_WHAT YOU NEED TO DO:_ Return the part of the passage on squatting and heart rate between "Meanwhile, findings from" and "in their protocol.", inclusive, word for word.

_PAGE TEXT:_
=== Begin Enclosure ===
Meanwhile, findings from the study by Tschakovsky et al.18 reported on the contrary that heart rate decreased significantly after squatting trials. The difference in their report might be attributed to their use of a low sample size and more females than males, as their study was among young, healthy subjects (2 males and 15 females) with an average age of 22.5 ± 1.0 years. When comparing squatting to standing with lying to standing, only the pre-exercise heart rate was statistically significantly different, confirming the squatting test as a more dynamic postural manoeuvre to study baroreflex sensitivity (19). Gambassi et al.23 assert that exercise incorporating squatting can be considered functional for activities of daily life, thus prioritizing it in their protocol.
=== End Enclosure ===
_RECORDS PROVIDED:_
=== Begin Enclosure ===
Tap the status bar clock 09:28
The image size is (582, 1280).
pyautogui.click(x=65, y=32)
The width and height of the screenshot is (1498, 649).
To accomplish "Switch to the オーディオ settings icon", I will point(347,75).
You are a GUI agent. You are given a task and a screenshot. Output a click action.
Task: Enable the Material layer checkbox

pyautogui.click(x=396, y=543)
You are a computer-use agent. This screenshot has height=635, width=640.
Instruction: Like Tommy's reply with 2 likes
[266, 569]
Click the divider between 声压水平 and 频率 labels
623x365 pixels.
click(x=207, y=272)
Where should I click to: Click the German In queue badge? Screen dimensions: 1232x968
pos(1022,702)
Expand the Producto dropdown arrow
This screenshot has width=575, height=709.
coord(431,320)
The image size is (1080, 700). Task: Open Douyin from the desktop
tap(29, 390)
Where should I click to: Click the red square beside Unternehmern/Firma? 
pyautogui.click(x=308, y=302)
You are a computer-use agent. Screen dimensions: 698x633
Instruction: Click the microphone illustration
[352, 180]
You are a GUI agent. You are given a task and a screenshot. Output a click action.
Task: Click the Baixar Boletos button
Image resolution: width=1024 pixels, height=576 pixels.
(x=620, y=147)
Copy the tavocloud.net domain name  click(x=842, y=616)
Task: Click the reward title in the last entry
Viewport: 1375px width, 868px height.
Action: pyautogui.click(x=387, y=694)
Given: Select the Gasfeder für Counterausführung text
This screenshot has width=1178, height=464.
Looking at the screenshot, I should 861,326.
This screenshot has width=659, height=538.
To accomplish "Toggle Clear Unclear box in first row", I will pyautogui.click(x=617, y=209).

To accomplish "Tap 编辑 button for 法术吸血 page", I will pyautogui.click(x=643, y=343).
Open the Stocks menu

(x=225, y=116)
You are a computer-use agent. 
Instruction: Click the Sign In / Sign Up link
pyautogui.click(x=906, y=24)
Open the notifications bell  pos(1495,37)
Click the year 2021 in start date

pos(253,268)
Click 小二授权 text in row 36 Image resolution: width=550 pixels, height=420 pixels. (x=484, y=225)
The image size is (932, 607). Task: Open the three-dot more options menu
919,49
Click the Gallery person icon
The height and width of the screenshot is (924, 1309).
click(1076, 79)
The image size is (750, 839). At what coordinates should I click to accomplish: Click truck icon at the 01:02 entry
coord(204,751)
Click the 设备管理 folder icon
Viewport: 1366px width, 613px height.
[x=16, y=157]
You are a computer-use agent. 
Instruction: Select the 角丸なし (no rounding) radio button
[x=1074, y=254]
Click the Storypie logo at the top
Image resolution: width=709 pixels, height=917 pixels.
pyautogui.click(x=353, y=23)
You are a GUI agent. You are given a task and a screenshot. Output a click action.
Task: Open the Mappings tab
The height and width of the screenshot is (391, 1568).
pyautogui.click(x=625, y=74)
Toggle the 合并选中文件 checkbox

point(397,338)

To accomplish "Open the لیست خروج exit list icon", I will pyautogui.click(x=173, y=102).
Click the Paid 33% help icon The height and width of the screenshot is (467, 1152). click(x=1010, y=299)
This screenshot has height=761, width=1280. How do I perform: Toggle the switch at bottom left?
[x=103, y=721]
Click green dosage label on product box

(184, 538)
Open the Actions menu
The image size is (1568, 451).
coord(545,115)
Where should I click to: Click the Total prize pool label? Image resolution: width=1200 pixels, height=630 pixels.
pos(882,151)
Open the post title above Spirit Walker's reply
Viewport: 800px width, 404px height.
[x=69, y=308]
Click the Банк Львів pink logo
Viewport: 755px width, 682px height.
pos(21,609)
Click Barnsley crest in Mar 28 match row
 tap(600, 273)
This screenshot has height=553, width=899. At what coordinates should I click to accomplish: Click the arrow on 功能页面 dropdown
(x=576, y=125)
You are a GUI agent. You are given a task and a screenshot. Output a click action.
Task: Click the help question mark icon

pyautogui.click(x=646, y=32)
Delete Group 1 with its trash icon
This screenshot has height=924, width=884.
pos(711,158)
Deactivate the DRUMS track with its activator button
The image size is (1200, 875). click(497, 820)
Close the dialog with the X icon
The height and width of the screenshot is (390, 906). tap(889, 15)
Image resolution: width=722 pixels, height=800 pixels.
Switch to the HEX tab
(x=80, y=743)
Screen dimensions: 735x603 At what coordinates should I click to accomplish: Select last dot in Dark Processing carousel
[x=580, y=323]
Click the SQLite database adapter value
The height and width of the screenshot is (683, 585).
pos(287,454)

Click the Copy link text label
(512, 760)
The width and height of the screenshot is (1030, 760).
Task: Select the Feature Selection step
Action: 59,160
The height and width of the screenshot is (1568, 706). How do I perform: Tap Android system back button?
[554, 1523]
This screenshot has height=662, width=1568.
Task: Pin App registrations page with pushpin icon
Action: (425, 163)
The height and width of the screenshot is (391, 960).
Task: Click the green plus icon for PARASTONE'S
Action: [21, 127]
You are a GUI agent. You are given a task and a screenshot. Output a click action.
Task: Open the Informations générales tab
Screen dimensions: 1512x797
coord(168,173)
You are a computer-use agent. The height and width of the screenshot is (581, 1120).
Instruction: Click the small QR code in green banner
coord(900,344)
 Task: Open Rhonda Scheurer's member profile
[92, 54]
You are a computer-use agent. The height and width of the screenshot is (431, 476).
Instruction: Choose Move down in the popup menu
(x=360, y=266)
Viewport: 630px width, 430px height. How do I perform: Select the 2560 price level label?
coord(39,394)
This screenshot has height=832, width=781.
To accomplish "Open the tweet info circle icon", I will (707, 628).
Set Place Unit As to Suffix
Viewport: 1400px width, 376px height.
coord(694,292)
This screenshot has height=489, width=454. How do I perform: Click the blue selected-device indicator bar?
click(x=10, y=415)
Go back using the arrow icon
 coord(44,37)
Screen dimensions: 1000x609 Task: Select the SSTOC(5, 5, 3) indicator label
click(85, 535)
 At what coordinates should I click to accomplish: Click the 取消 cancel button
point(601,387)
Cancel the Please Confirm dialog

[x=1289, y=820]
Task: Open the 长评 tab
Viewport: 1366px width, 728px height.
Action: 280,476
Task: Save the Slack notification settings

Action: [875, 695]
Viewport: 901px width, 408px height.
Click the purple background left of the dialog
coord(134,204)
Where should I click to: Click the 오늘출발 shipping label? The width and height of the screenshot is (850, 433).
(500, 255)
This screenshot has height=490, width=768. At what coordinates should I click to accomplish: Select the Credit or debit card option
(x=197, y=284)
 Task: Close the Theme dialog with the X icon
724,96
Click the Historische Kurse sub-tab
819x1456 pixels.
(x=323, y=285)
=== End Enclosure ===
_SOLUTION TO THE PROBLEM:_
Meanwhile, findings from the study by Tschakovsky et al.18 reported on the contrary that heart rate decreased significantly after squatting trials. The difference in their report might be attributed to their use of a low sample size and more females than males, as their study was among young, healthy subjects (2 males and 15 females) with an average age of 22.5 ± 1.0 years. When comparing squatting to standing with lying to standing, only the pre-exercise heart rate was statistically significantly different, confirming the squatting test as a more dynamic postural manoeuvre to study baroreflex sensitivity (19). Gambassi et al.23 assert that exercise incorporating squatting can be considered functional for activities of daily life, thus prioritizing it in their protocol.